§ **Input data**:
__________
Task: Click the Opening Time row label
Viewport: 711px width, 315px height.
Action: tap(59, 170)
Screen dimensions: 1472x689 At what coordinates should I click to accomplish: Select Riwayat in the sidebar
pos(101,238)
__________
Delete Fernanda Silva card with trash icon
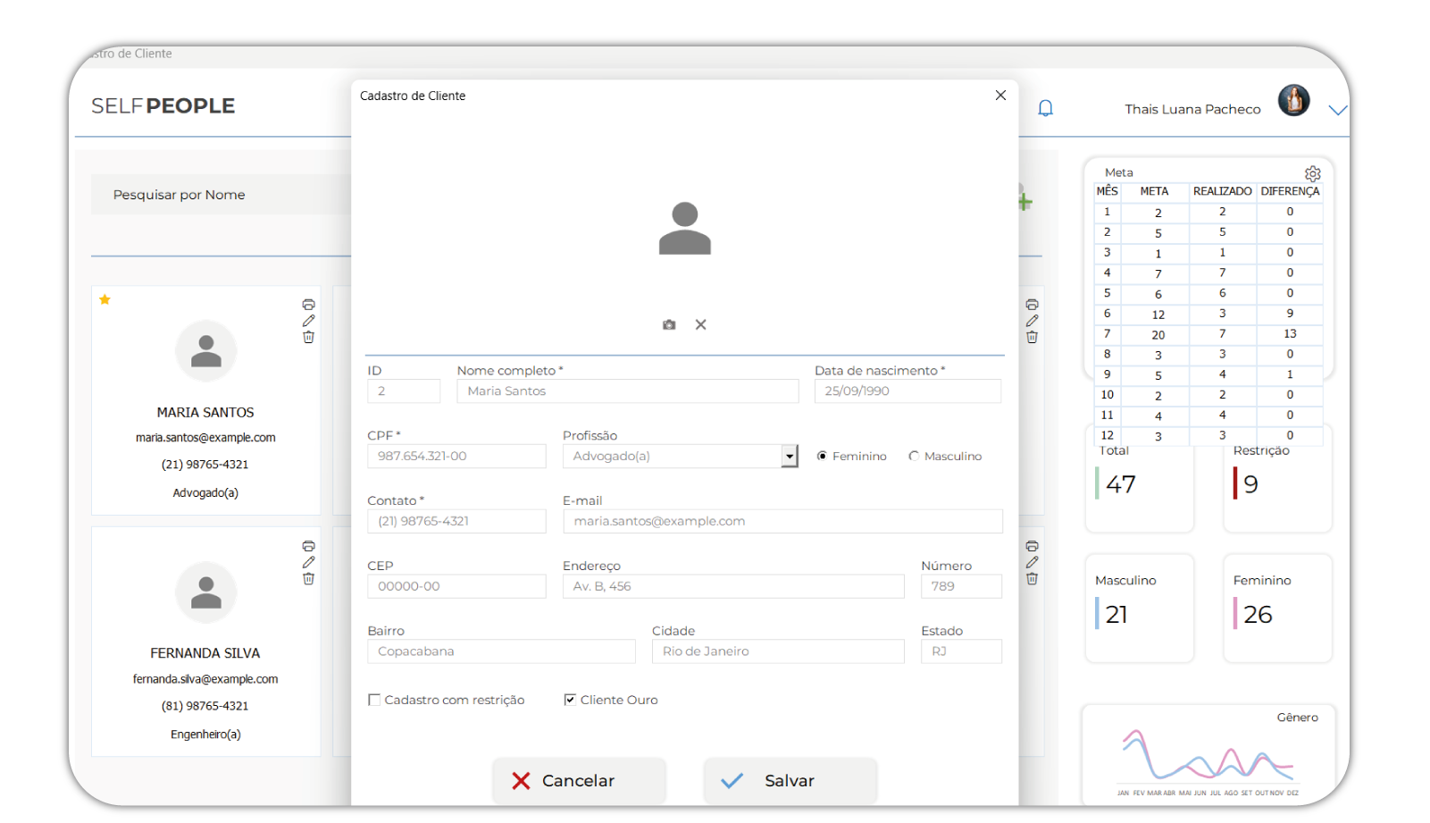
__________
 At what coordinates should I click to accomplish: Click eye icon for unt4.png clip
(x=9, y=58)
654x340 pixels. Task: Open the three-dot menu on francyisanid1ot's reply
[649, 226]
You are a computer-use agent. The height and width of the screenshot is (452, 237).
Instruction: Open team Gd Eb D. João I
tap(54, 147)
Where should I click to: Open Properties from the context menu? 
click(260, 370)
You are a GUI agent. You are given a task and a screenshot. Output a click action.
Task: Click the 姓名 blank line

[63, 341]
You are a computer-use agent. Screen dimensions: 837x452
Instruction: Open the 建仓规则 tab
__________
Restate word for word the lines of the data above, starting at the line containing "654x340 pixels. Task: Open" and ending at the line containing "You are a GUI", both included, and nothing more.

654x340 pixels. Task: Open the three-dot menu on francyisanid1ot's reply
[649, 226]
You are a computer-use agent. The height and width of the screenshot is (452, 237).
Instruction: Open team Gd Eb D. João I
tap(54, 147)
Where should I click to: Open Properties from the context menu? 
click(260, 370)
You are a GUI agent. You are given a task and a screenshot. Output a click action.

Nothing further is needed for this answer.